The two main critical points that determine the speedup on GPU are the presence of operators that create divergence and the computational intensity, which is mostly determined itself by the size of programs and the size of the fitness cases set (see also [19]). Best results are expected for non diverging function sets, large programs and large training sets. This implies that the speedup is expected to be rather low if the fitness is to be computed by a simulator, since it is very likely that a simulator code will use alternatives or loops. Another difficult case arises when there are both very few fitness cases and diverging operators, as illustrated by the multiplexer-6. A small fitness cases set also decreases the advantage of BlockGP over ThreadGP as shown in Sect. 5. Note that the presence of divergence is of much greater impact than the delays caused by transferring programs from the host computer to the graphics card.

With other GPUs, the number of elementary processors and the ratio of elementary processors over multiprocessors will be different in most cases. Of course the lower the total number of elementary processors is, the lower the expected performance is. Some other guidelines can be deduced from this work:

  • Few elementary processors per multiprocessor means we are closer to a true MIMD machine and so the advantage of BlockGP over ThreadGP will decrease. In the meantime, this would be closer to a perfect setting for implementing GP.

  • The opposite—many elementary processors per multiprocessor—will generate more divergence for ThreadGP and will favors BlockGP.

  • The preceding item would be true unless the number of fitness cases is so small that BlockGP cannot fill the stream processors ALUs. In the extreme, there may be fewer fitness cases than the number of elementary processors or concurrent threads per multiprocessor; of course this would greatly impair BlockGP.

These remarks lead us to derive other parallel schemes from the two presented above:

  • Two (or more) programs could be executed in parallel on any given block, i.e. this would implement a crossover between BlockGP and ThreadGP. This way, program divergence would probably be kept lower than in ThreadGP and computational intensity would be higher than in BlockGP. This could be an answer to the last item of the previous paragraph.

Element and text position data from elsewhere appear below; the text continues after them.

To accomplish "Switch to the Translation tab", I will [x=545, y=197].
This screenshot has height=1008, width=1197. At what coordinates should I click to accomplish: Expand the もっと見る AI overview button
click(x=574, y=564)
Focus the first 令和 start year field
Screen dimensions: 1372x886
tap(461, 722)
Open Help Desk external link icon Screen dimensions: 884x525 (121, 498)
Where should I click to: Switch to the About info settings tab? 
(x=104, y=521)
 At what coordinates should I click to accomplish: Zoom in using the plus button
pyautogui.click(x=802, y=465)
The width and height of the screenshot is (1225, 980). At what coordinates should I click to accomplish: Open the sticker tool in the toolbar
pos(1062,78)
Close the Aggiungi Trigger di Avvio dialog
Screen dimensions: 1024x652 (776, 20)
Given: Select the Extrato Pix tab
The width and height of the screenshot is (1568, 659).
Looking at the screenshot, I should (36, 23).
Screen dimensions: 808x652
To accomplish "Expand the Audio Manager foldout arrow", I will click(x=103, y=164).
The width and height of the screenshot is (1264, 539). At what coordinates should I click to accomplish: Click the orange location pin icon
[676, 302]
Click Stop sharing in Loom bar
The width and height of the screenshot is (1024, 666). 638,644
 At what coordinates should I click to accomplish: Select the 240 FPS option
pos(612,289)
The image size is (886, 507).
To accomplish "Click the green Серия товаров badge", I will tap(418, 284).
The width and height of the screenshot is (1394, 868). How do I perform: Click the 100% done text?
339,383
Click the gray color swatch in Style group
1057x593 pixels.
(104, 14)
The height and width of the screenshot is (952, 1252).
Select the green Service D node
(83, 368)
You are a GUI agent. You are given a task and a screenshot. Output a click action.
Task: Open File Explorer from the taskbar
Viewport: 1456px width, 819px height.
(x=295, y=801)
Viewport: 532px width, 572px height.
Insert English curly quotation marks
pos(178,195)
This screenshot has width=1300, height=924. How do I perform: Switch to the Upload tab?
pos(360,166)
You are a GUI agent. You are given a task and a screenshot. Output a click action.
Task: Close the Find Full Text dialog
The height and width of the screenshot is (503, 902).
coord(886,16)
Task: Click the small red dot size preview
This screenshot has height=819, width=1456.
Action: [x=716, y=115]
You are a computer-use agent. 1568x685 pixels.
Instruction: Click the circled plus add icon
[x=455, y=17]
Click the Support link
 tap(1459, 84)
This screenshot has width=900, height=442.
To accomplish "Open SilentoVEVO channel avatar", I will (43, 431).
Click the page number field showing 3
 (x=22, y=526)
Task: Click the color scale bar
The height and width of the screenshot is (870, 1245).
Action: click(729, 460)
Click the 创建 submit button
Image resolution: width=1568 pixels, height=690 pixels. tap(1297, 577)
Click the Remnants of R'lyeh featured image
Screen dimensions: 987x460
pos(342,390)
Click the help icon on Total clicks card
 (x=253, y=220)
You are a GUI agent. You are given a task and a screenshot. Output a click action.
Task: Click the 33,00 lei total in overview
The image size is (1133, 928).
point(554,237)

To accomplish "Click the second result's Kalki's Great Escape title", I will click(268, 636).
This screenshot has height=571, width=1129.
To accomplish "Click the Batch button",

  • Several programs could also be executed sequentially in each block, as in the MackeyGlass* benchmark, in order to reduce the number of block creations in BlockGP and the associated delays. As noted in Sect. 5, one should probably not decrease below 5 the number of blocks per multiprocessor.

Even if we cannot conclude definitively on how high-level GPU toolkits parallelize their computations, the MackeyGlass benchmark results suggest that access to low level architecture is a highly desirable feature. Since the architecture of the two main GPU makers seems to converge, we could even expect the development of toolkit facilities common to different families of GPUs, at least for the distribution of tasks on multiprocessors, and probably also for explicit storage in cache or fast memory. This would allow easier portability of high performance code between GPUs.

SPMD architectures like the G80, built around a set of SIMD cores, exhibit a lower complexity than true multi-core systems, and are currently very competitive in terms of price. With new chips performing 64-bits operations, precision issues should be relieved. With speedups more than a hundred times faster on some problems, GPUs can offer the opportunity for increasing statistical soundness by easily sampling hundreds of independent runs. Performance increases could also open the way to large scale evolution with population sizes in the range of millions on a standard desktop computer. Thus we think that GPU processing is to be taken into account by the artificial evolution practitioner.

Some open questions are whether or not it is worth it to port the whole GP algorithm on GPU, what is the potential of “crossovers” between BlockGP and ThreadGP as schemed above, and is it possible to speed up diverging operators?